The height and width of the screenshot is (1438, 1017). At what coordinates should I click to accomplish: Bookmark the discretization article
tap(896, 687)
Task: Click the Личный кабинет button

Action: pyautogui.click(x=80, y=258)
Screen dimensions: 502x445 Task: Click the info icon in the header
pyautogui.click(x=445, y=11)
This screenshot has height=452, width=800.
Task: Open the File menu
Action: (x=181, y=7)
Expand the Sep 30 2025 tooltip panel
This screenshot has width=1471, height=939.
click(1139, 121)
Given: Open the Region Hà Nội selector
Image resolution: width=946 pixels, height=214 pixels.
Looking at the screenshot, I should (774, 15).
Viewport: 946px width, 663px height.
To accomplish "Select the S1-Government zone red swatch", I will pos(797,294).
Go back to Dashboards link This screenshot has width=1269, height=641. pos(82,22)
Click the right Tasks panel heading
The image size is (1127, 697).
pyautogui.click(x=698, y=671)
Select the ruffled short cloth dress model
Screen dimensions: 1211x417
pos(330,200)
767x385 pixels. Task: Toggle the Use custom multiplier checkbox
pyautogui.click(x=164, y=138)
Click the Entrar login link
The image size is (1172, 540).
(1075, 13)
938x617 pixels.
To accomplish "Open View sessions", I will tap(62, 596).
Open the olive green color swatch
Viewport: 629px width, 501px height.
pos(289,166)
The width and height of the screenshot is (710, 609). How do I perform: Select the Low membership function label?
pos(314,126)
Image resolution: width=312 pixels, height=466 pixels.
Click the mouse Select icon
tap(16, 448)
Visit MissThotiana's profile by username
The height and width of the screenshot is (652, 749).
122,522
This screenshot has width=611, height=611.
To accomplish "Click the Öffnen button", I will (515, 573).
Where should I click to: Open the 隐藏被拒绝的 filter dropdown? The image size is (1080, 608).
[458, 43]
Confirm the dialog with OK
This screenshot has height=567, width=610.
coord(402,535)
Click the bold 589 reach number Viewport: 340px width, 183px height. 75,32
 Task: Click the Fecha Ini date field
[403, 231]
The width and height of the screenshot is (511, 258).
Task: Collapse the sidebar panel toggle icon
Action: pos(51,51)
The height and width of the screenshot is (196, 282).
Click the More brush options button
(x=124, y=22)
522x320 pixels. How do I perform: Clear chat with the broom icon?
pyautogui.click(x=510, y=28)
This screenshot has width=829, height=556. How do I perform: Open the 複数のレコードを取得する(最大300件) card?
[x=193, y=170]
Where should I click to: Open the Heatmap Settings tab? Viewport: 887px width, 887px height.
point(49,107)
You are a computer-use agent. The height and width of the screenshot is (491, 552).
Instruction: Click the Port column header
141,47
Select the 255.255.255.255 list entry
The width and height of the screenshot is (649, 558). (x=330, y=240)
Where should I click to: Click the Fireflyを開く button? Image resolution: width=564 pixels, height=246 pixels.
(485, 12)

WRITTEN REQUEST » Copy out all of the data above line for line, with no changes.

ANSWER FOR THIS EXERCISE »
The height and width of the screenshot is (1438, 1017). At what coordinates should I click to accomplish: Bookmark the discretization article
tap(896, 687)
Task: Click the Личный кабинет button

Action: pyautogui.click(x=80, y=258)
Screen dimensions: 502x445 Task: Click the info icon in the header
pyautogui.click(x=445, y=11)
This screenshot has height=452, width=800.
Task: Open the File menu
Action: (x=181, y=7)
Expand the Sep 30 2025 tooltip panel
This screenshot has width=1471, height=939.
click(1139, 121)
Given: Open the Region Hà Nội selector
Image resolution: width=946 pixels, height=214 pixels.
Looking at the screenshot, I should (774, 15).
Viewport: 946px width, 663px height.
To accomplish "Select the S1-Government zone red swatch", I will pos(797,294).
Go back to Dashboards link This screenshot has width=1269, height=641. pos(82,22)
Click the right Tasks panel heading
The image size is (1127, 697).
pyautogui.click(x=698, y=671)
Select the ruffled short cloth dress model
Screen dimensions: 1211x417
pos(330,200)
767x385 pixels. Task: Toggle the Use custom multiplier checkbox
pyautogui.click(x=164, y=138)
Click the Entrar login link
The image size is (1172, 540).
(1075, 13)
938x617 pixels.
To accomplish "Open View sessions", I will tap(62, 596).
Open the olive green color swatch
Viewport: 629px width, 501px height.
pos(289,166)
The width and height of the screenshot is (710, 609). How do I perform: Select the Low membership function label?
pos(314,126)
Image resolution: width=312 pixels, height=466 pixels.
Click the mouse Select icon
tap(16, 448)
Visit MissThotiana's profile by username
The height and width of the screenshot is (652, 749).
122,522
This screenshot has width=611, height=611.
To accomplish "Click the Öffnen button", I will (515, 573).
Where should I click to: Open the 隐藏被拒绝的 filter dropdown? The image size is (1080, 608).
[458, 43]
Confirm the dialog with OK
This screenshot has height=567, width=610.
coord(402,535)
Click the bold 589 reach number Viewport: 340px width, 183px height. 75,32
 Task: Click the Fecha Ini date field
[403, 231]
The width and height of the screenshot is (511, 258).
Task: Collapse the sidebar panel toggle icon
Action: pos(51,51)
The height and width of the screenshot is (196, 282).
Click the More brush options button
(x=124, y=22)
522x320 pixels. How do I perform: Clear chat with the broom icon?
pyautogui.click(x=510, y=28)
This screenshot has width=829, height=556. How do I perform: Open the 複数のレコードを取得する(最大300件) card?
[x=193, y=170]
Where should I click to: Open the Heatmap Settings tab? Viewport: 887px width, 887px height.
point(49,107)
You are a computer-use agent. The height and width of the screenshot is (491, 552).
Instruction: Click the Port column header
141,47
Select the 255.255.255.255 list entry
The width and height of the screenshot is (649, 558). (x=330, y=240)
Where should I click to: Click the Fireflyを開く button? Image resolution: width=564 pixels, height=246 pixels.
(485, 12)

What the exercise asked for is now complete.